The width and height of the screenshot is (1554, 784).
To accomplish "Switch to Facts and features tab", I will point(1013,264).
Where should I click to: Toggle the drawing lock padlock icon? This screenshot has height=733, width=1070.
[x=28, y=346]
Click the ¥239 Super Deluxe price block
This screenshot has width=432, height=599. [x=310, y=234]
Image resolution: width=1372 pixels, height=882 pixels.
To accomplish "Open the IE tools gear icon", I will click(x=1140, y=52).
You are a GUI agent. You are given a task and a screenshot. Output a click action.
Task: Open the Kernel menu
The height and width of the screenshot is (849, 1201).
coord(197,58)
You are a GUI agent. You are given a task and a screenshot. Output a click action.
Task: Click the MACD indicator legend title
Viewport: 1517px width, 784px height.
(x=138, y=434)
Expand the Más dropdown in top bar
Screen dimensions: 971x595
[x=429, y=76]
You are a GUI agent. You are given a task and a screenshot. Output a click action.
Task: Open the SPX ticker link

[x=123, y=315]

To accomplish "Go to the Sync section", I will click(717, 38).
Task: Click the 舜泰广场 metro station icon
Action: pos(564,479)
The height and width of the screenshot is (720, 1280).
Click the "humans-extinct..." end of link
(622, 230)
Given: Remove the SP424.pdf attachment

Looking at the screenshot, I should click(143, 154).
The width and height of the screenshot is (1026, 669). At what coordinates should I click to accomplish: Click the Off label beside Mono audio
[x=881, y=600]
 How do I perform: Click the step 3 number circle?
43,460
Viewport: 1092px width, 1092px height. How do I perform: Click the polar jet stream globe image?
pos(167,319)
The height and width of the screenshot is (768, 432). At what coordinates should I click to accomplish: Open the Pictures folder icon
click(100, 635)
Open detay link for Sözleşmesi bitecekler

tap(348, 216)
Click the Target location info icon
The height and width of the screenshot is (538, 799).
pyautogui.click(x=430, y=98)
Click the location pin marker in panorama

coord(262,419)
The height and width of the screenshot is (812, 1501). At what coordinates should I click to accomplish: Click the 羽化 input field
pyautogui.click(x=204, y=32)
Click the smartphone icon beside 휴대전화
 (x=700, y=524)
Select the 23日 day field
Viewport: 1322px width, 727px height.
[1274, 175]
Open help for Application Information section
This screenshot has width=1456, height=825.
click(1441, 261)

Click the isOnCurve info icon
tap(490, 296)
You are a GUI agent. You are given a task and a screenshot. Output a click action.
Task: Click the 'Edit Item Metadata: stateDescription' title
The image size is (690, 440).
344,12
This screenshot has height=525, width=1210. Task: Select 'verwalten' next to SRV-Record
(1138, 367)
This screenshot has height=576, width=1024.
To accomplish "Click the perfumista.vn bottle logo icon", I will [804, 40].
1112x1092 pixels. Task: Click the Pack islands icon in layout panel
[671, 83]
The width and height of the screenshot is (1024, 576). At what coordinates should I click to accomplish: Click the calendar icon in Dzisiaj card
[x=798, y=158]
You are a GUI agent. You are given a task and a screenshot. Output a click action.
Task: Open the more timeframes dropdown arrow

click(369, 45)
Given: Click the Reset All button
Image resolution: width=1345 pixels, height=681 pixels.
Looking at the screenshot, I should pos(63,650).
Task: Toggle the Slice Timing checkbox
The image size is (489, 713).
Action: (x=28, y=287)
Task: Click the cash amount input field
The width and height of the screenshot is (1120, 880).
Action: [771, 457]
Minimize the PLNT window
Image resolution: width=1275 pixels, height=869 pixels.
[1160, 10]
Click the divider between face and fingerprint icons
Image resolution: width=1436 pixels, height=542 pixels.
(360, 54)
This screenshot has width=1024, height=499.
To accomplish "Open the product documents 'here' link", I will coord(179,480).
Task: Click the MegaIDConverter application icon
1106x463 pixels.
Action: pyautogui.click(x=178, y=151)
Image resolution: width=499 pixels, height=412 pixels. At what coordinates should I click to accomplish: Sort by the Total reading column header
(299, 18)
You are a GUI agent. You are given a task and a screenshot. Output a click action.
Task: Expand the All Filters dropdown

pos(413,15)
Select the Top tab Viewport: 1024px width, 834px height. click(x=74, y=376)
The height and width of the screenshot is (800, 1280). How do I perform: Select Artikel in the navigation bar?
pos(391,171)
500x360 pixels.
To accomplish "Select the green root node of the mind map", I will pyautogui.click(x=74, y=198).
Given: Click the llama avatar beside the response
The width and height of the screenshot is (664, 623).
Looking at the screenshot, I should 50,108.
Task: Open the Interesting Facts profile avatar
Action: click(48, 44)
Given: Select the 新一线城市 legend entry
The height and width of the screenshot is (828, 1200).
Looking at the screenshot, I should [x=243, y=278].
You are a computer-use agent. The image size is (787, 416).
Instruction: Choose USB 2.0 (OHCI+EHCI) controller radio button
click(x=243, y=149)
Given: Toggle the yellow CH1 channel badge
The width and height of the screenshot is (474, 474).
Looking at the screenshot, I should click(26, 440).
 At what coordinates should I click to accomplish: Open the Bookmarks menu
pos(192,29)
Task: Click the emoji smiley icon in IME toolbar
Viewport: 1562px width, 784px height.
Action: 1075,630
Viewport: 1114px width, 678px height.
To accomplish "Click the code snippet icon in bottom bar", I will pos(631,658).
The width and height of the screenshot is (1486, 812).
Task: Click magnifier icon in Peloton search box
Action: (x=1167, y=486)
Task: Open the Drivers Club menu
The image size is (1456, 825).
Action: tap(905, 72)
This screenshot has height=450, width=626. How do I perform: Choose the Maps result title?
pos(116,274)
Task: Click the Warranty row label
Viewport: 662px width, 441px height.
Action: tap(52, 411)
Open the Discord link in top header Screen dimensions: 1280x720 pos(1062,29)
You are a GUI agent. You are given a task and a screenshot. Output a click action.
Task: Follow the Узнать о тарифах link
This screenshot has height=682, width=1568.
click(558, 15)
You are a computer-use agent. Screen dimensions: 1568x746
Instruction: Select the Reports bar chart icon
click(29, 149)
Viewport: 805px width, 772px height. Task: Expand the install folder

****************

Output every line of the data again, exactly.

> **ANSWER SPACE**
The width and height of the screenshot is (1554, 784).
To accomplish "Switch to Facts and features tab", I will point(1013,264).
Where should I click to: Toggle the drawing lock padlock icon? This screenshot has height=733, width=1070.
[x=28, y=346]
Click the ¥239 Super Deluxe price block
This screenshot has width=432, height=599. [x=310, y=234]
Image resolution: width=1372 pixels, height=882 pixels.
To accomplish "Open the IE tools gear icon", I will click(x=1140, y=52).
You are a GUI agent. You are given a task and a screenshot. Output a click action.
Task: Open the Kernel menu
The height and width of the screenshot is (849, 1201).
coord(197,58)
You are a GUI agent. You are given a task and a screenshot. Output a click action.
Task: Click the MACD indicator legend title
Viewport: 1517px width, 784px height.
(x=138, y=434)
Expand the Más dropdown in top bar
Screen dimensions: 971x595
[x=429, y=76]
You are a GUI agent. You are given a task and a screenshot. Output a click action.
Task: Open the SPX ticker link

[x=123, y=315]

To accomplish "Go to the Sync section", I will click(717, 38).
Task: Click the 舜泰广场 metro station icon
Action: pos(564,479)
The height and width of the screenshot is (720, 1280).
Click the "humans-extinct..." end of link
(622, 230)
Given: Remove the SP424.pdf attachment

Looking at the screenshot, I should click(143, 154).
The width and height of the screenshot is (1026, 669). At what coordinates should I click to accomplish: Click the Off label beside Mono audio
[x=881, y=600]
 How do I perform: Click the step 3 number circle?
43,460
Viewport: 1092px width, 1092px height. How do I perform: Click the polar jet stream globe image?
pos(167,319)
The height and width of the screenshot is (768, 432). At what coordinates should I click to accomplish: Open the Pictures folder icon
click(100, 635)
Open detay link for Sözleşmesi bitecekler

tap(348, 216)
Click the Target location info icon
The height and width of the screenshot is (538, 799).
pyautogui.click(x=430, y=98)
Click the location pin marker in panorama

coord(262,419)
The height and width of the screenshot is (812, 1501). At what coordinates should I click to accomplish: Click the 羽化 input field
pyautogui.click(x=204, y=32)
Click the smartphone icon beside 휴대전화
 (x=700, y=524)
Select the 23日 day field
Viewport: 1322px width, 727px height.
[1274, 175]
Open help for Application Information section
This screenshot has width=1456, height=825.
click(1441, 261)

Click the isOnCurve info icon
tap(490, 296)
You are a GUI agent. You are given a task and a screenshot. Output a click action.
Task: Click the 'Edit Item Metadata: stateDescription' title
The image size is (690, 440).
344,12
This screenshot has height=525, width=1210. Task: Select 'verwalten' next to SRV-Record
(1138, 367)
This screenshot has height=576, width=1024.
To accomplish "Click the perfumista.vn bottle logo icon", I will [804, 40].
1112x1092 pixels. Task: Click the Pack islands icon in layout panel
[671, 83]
The width and height of the screenshot is (1024, 576). At what coordinates should I click to accomplish: Click the calendar icon in Dzisiaj card
[x=798, y=158]
You are a GUI agent. You are given a task and a screenshot. Output a click action.
Task: Open the more timeframes dropdown arrow

click(369, 45)
Given: Click the Reset All button
Image resolution: width=1345 pixels, height=681 pixels.
Looking at the screenshot, I should pos(63,650).
Task: Toggle the Slice Timing checkbox
The image size is (489, 713).
Action: (x=28, y=287)
Task: Click the cash amount input field
The width and height of the screenshot is (1120, 880).
Action: [771, 457]
Minimize the PLNT window
Image resolution: width=1275 pixels, height=869 pixels.
[1160, 10]
Click the divider between face and fingerprint icons
Image resolution: width=1436 pixels, height=542 pixels.
(360, 54)
This screenshot has width=1024, height=499.
To accomplish "Open the product documents 'here' link", I will coord(179,480).
Task: Click the MegaIDConverter application icon
1106x463 pixels.
Action: pyautogui.click(x=178, y=151)
Image resolution: width=499 pixels, height=412 pixels. At what coordinates should I click to accomplish: Sort by the Total reading column header
(299, 18)
You are a GUI agent. You are given a task and a screenshot. Output a click action.
Task: Expand the All Filters dropdown

pos(413,15)
Select the Top tab Viewport: 1024px width, 834px height. click(x=74, y=376)
The height and width of the screenshot is (800, 1280). How do I perform: Select Artikel in the navigation bar?
pos(391,171)
500x360 pixels.
To accomplish "Select the green root node of the mind map", I will pyautogui.click(x=74, y=198).
Given: Click the llama avatar beside the response
The width and height of the screenshot is (664, 623).
Looking at the screenshot, I should 50,108.
Task: Open the Interesting Facts profile avatar
Action: click(48, 44)
Given: Select the 新一线城市 legend entry
The height and width of the screenshot is (828, 1200).
Looking at the screenshot, I should [x=243, y=278].
You are a computer-use agent. The image size is (787, 416).
Instruction: Choose USB 2.0 (OHCI+EHCI) controller radio button
click(x=243, y=149)
Given: Toggle the yellow CH1 channel badge
The width and height of the screenshot is (474, 474).
Looking at the screenshot, I should click(26, 440).
 At what coordinates should I click to accomplish: Open the Bookmarks menu
pos(192,29)
Task: Click the emoji smiley icon in IME toolbar
Viewport: 1562px width, 784px height.
Action: 1075,630
Viewport: 1114px width, 678px height.
To accomplish "Click the code snippet icon in bottom bar", I will pos(631,658).
The width and height of the screenshot is (1486, 812).
Task: Click magnifier icon in Peloton search box
Action: (x=1167, y=486)
Task: Open the Drivers Club menu
The image size is (1456, 825).
Action: tap(905, 72)
This screenshot has height=450, width=626. How do I perform: Choose the Maps result title?
pos(116,274)
Task: Click the Warranty row label
Viewport: 662px width, 441px height.
Action: tap(52, 411)
Open the Discord link in top header Screen dimensions: 1280x720 pos(1062,29)
You are a GUI agent. You are given a task and a screenshot. Output a click action.
Task: Follow the Узнать о тарифах link
This screenshot has height=682, width=1568.
click(558, 15)
You are a computer-use agent. Screen dimensions: 1568x746
Instruction: Select the Reports bar chart icon
click(29, 149)
Viewport: 805px width, 772px height. Task: Expand the install folder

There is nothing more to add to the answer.